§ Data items
··········
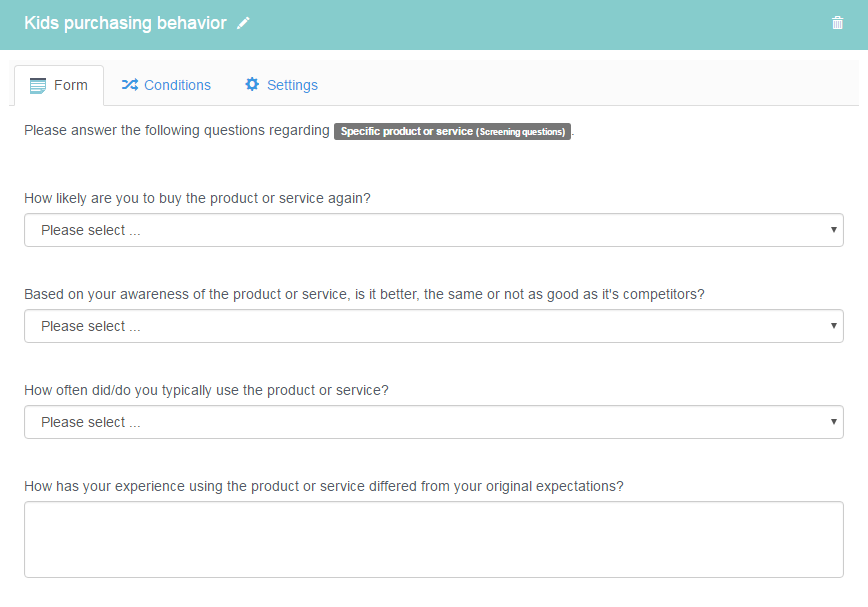Open the typical usage frequency dropdown
Viewport: 868px width, 607px height.
[x=433, y=422]
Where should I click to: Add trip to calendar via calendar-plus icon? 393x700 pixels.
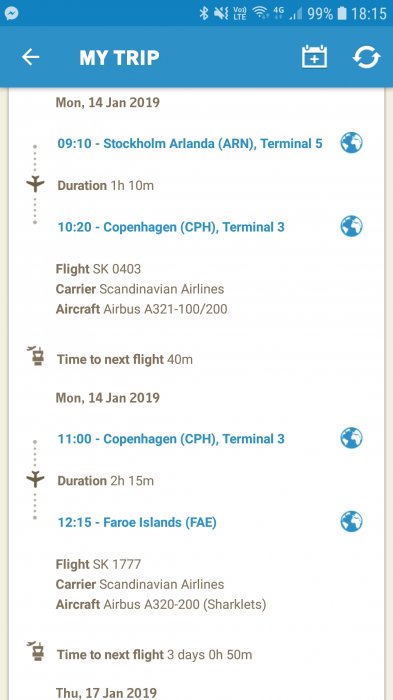(314, 57)
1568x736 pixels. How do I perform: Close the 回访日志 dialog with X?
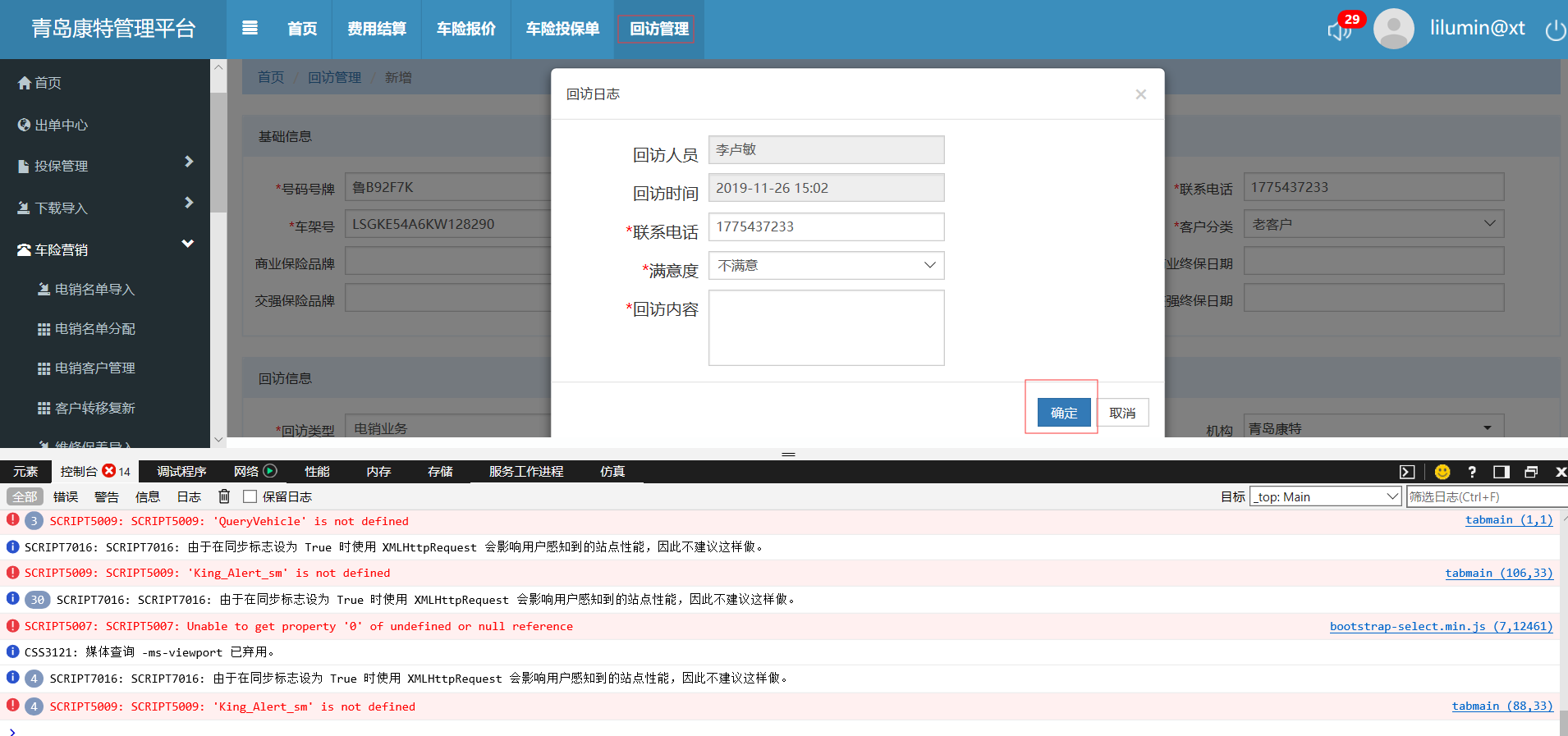pos(1140,94)
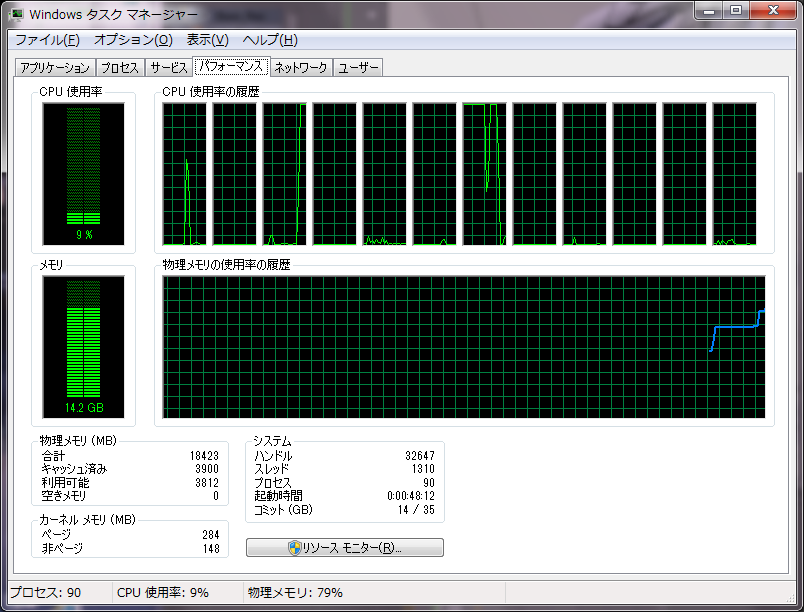The image size is (804, 612).
Task: Click the first CPU core history graph
Action: [x=185, y=174]
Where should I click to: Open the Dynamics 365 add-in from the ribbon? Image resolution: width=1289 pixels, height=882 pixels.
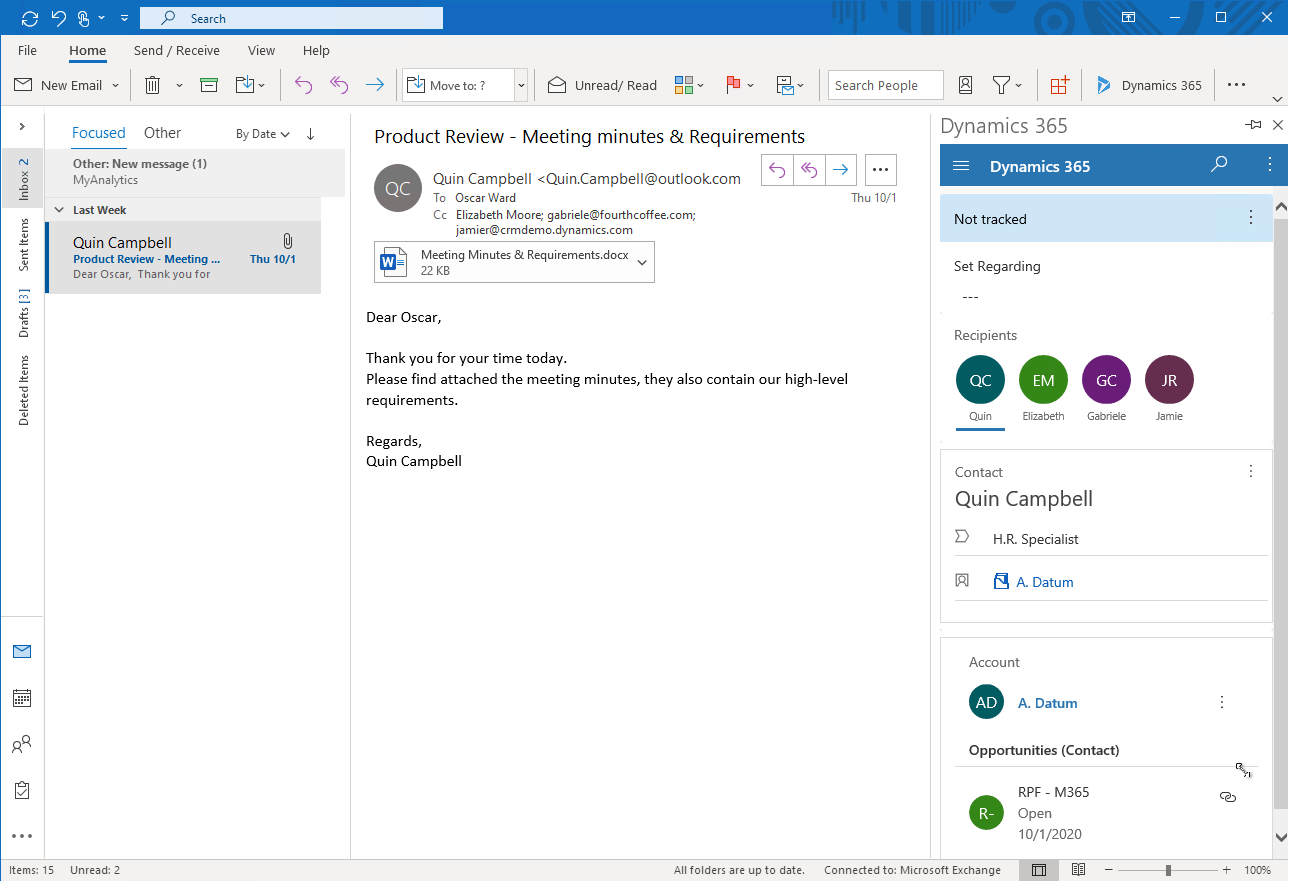pos(1149,85)
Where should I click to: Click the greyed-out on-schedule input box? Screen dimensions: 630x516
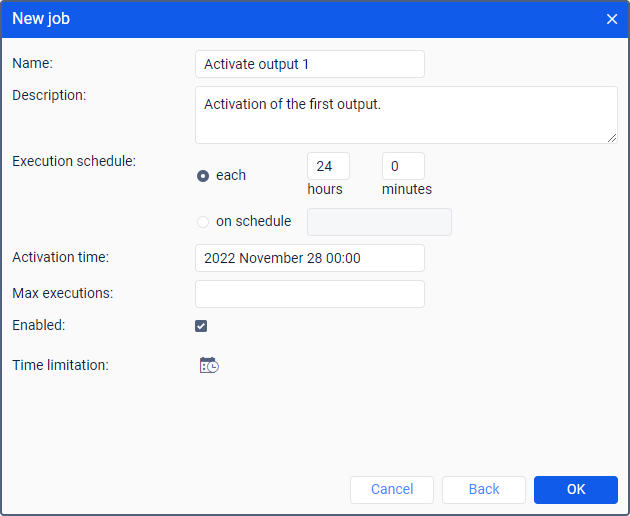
··········
§ Try it
Word for word, retype the lines from the one with "1568x736 pixels. How" through the final line of the data, both included. No pictures belong in the copy.

§ Solved exercise
1568x736 pixels. How do I perform: Close the 回访日志 dialog with X?
pos(1140,94)
The image size is (804, 612).
Task: Click the first CPU core history graph
Action: [x=185, y=174]
Where should I click to: Open the Dynamics 365 add-in from the ribbon? Image resolution: width=1289 pixels, height=882 pixels.
pos(1149,85)
Where should I click to: Click the greyed-out on-schedule input box? Screen dimensions: 630x516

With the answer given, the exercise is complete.